The Warmth of Other Suns: Stories of Global Displacement presents 75 historical and contemporary artists—from the United States as well as Algeria, Bangladesh, Belgium, Brazil, Egypt, Ghana, Iraq, Lebanon, Mexico, Morocco, Syria, Turkey, UK, Vietnam, and more—whose work poses urgent questions around the experiences and perceptions of migration and the current global refugee crisis.

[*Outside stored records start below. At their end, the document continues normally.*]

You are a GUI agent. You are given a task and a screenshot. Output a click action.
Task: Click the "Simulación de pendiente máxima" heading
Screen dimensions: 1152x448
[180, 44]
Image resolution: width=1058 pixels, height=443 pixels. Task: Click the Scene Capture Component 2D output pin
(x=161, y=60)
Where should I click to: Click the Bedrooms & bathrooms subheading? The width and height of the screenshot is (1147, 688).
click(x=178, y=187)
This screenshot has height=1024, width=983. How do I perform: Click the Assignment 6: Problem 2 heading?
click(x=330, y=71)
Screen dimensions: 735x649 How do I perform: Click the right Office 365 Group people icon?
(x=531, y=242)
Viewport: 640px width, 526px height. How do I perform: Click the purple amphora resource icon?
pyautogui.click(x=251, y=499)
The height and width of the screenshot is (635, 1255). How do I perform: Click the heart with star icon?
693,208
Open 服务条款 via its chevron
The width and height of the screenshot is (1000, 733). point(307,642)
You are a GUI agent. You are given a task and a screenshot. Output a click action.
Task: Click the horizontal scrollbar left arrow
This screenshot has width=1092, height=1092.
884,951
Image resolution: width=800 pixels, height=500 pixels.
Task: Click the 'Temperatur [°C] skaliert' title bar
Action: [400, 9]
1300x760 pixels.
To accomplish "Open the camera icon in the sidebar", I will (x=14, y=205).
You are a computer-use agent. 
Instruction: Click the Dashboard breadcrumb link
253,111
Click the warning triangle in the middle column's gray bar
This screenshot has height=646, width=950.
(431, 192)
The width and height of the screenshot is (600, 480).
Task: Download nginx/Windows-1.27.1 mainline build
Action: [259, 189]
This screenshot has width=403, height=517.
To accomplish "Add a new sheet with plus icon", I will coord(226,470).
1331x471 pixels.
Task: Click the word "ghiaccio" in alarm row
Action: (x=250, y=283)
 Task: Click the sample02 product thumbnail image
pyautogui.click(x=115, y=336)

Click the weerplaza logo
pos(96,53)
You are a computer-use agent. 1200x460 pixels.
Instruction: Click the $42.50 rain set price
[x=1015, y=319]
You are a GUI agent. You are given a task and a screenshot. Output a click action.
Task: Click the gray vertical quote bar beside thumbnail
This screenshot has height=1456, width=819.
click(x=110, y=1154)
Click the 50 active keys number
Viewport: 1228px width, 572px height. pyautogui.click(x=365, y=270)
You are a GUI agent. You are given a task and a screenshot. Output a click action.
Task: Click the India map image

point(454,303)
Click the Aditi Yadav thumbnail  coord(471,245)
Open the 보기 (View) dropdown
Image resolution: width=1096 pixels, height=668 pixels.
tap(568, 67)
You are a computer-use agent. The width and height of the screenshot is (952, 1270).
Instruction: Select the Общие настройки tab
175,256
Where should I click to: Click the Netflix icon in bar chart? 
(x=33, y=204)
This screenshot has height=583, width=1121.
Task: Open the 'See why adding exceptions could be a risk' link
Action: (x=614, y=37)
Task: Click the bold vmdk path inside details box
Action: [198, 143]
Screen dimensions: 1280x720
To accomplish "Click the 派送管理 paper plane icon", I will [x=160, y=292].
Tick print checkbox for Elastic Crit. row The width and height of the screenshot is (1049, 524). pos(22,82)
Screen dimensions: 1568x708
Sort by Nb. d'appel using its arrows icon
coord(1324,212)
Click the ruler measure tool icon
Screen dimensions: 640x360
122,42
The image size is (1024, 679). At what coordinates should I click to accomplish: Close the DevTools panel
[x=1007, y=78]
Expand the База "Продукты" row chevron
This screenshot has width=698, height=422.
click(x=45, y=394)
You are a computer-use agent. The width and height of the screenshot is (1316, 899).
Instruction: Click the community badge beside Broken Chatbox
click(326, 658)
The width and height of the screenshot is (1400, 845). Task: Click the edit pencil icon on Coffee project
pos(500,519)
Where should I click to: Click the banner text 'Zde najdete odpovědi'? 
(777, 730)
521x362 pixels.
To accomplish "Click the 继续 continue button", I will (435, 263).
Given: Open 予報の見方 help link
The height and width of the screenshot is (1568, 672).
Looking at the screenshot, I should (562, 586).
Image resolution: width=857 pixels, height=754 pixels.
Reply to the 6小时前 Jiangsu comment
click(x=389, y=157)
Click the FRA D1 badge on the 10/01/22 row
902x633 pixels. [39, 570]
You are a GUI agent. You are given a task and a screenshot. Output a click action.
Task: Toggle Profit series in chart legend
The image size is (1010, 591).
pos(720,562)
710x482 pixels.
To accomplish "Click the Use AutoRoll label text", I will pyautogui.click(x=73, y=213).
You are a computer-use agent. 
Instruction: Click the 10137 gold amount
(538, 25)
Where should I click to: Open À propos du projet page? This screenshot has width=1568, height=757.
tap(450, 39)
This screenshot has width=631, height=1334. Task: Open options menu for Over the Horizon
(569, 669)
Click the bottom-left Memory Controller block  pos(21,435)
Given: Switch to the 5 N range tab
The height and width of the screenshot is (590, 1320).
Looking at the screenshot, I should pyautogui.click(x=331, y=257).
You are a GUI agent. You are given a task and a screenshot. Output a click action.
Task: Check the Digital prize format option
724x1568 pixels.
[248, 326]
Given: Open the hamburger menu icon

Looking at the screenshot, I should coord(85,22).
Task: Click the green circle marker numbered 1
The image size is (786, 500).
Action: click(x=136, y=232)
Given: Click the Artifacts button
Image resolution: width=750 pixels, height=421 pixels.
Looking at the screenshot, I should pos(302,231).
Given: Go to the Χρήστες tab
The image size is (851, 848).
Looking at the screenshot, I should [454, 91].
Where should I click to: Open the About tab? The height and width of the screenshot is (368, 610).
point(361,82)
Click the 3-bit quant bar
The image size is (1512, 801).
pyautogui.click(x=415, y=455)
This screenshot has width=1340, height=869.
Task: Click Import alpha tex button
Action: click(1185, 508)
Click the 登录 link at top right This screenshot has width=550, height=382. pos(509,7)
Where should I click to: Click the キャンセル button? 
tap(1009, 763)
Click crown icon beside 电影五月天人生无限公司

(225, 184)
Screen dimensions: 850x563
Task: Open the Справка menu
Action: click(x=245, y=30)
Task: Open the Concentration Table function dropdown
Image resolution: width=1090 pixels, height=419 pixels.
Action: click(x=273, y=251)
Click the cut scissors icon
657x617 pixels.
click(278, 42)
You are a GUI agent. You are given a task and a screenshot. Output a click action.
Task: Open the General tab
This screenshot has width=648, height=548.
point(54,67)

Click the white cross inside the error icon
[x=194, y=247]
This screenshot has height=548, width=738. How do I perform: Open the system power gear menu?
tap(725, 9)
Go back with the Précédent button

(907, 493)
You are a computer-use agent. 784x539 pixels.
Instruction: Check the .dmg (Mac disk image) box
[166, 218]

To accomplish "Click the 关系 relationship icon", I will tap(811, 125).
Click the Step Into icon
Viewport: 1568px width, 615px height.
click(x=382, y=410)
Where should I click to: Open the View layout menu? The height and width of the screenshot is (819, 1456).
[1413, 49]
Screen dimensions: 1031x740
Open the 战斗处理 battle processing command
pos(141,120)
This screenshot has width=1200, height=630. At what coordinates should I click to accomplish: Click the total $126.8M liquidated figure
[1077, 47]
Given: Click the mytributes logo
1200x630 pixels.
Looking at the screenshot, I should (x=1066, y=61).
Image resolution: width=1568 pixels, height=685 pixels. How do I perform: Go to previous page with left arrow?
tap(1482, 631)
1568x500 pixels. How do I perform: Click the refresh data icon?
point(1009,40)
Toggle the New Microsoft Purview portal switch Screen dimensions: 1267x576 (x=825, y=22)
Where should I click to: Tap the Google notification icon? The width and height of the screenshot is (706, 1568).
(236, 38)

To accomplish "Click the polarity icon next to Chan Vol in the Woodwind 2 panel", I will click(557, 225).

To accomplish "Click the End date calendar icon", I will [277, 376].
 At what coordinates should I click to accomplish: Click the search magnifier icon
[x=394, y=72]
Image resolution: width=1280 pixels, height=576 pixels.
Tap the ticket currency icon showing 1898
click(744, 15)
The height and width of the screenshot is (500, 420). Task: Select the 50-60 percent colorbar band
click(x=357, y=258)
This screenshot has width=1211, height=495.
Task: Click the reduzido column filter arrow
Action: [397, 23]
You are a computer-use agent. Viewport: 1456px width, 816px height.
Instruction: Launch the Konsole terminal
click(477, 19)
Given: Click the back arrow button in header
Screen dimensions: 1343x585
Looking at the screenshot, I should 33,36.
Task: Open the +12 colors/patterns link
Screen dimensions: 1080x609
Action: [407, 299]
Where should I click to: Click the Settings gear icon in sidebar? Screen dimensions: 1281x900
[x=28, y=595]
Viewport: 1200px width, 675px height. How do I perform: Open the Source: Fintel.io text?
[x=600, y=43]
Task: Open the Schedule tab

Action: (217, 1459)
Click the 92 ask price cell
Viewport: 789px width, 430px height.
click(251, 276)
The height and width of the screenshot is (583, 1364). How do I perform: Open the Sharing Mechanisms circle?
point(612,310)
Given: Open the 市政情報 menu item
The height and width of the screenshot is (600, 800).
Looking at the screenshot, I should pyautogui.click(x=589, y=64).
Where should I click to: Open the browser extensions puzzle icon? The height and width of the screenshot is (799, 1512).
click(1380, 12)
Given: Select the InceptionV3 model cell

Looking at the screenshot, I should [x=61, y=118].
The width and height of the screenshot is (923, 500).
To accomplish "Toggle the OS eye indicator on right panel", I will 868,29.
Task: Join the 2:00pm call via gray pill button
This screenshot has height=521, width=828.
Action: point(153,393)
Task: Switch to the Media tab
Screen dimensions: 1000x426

Through installations, videos, paintings, and documentary images, The Warmth of Other Suns  explores both real and imaginary geographies, reconstructing personal and collective tales of migration. Overlaying historical experiences of migration to and within the United States with the current plight of refugees around the world, the exhibition brings together a multitude of voices and exposes the universality of migration as an experience shared by many. The exhibition also focuses on how artists bear witness to both historical events and more subtle shifts in cultural landscapes.

Borrowing a line from author Richard Wright (1908–1960), and sharing its title with Isabel Wilkerson’s award-winning book on the Great Migration, The Warmth of Other Suns is anchored by an important reference to the decades-long exodus of over six million African Americans from the brutality and discrimination that ruled the American South. Selections from Jacob Lawrence’s powerful Migration Series (1940-41), a cornerstone of The Phillips Collection, will be among the historical works featured in the show.

The Warmth of Other Suns is curated by Massimiliano Gioni and Natalie Bell in partnership with the New Museum, New York, and based on the exhibition The Restless Earth, which was shown at the Triennale in Milan in 2017.